(Texto del documento)
MURCIA. En los últimos años, muchas marcas e instituciones han interiorizado que el 8 de marzo y, en general, todo este mes constituye una oportunidad fabulosa para hacerse un lavadito de cara a base de agua violeta. Semanas estupendas para lanzar unas cuantas campañitas superficiales con las que fingir que les importan una barbaridad las mujeres (así, en general), aunque luego sus oficinas sean una barra libre de machismo. Sorteos de productos ‘para chicas’, merchandising rosa, frasecitas inspiradoras sobre lo hermosa que es la feminidad… Y, por supuesto, los avatares en redes sociales en color morado, que se note muy fuerte lo comprometidos que están con nosotras. “Miradnos, miradnos, las mujeres nos parecen súper bien. Si tuviéramos que votar, votaríamos a favor de que siguieran vivas”. Luego ya en abril apoyarán al lince ibérico y en mayo el reciclaje de plástico, qué más da. Claro, tremenda hipocresía multiplica mis ganas de comprar algún libro de magia negra, conjurar a unas cuantas fuerzas oscuras y desatar un infierno de fuego y destrucción en las calles que haga parecer a los cuatro jinetes del apocalipsis un crossover de Los Morancos con Bertín y Arévalo. Sin embargo, hay otra corriente en esta ‘celebración de la mujer’ que, aunque produce menos vergüenza ajena, también hace bullir cada gota de mi sangre feminazi. Se trata del fenómeno que llamaremos Un café con Margaret Thatcher.

(Objetivo del ejercicio) En el texto sobre las campañas del 8 de marzo, ¿qué nombre recibe el fenómeno de la otra corriente dentro de la "celebración de la mujer"?

(Información mostrada)
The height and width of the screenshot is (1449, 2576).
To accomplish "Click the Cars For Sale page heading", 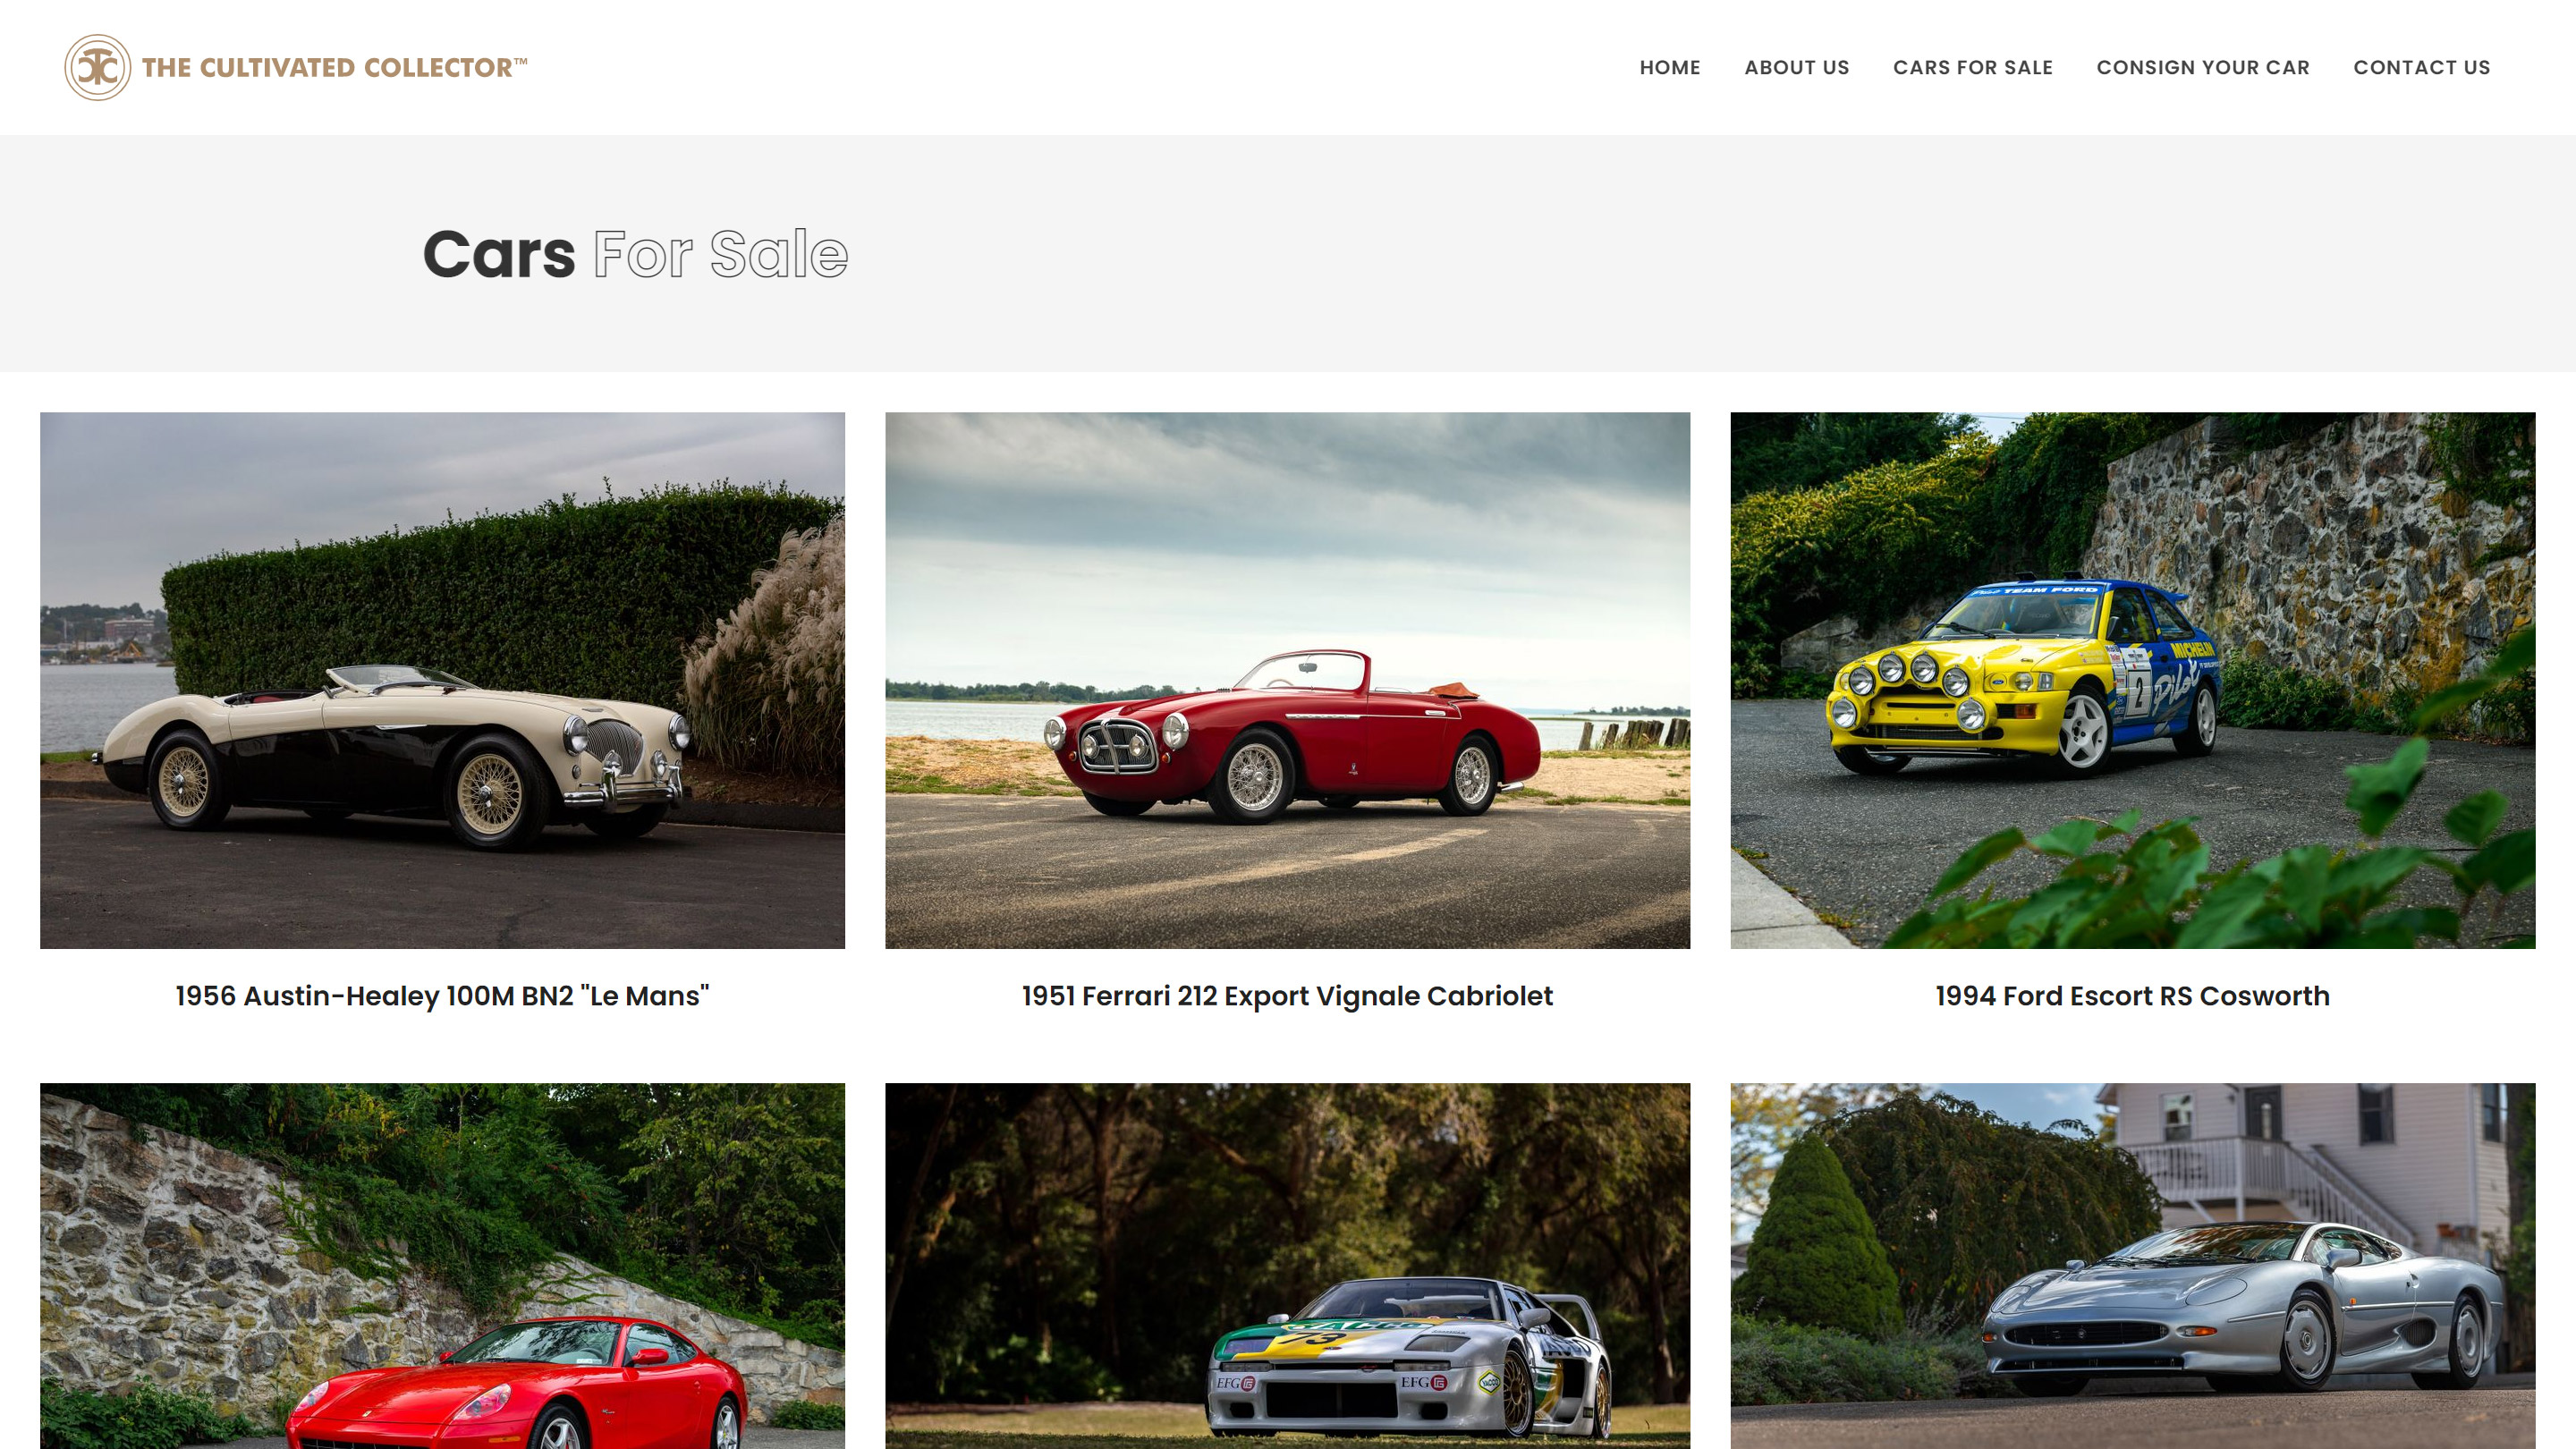I will (x=635, y=254).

(Respuesta del ejercicio) Un café con Margaret Thatcher.